[Dataset rows]
______
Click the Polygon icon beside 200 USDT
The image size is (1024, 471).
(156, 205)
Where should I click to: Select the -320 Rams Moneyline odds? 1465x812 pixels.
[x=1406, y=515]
______
> _WHAT THE EXERCISE ASKS_
Write out the records starting at the line that contains "Where should I" and ending at the last line of the records. Replace "Select" with "Choose" and keep everything else the same.

> _SOLUTION TO THIS EXERCISE_
Where should I click to: Choose the -320 Rams Moneyline odds? 1465x812 pixels.
[x=1406, y=515]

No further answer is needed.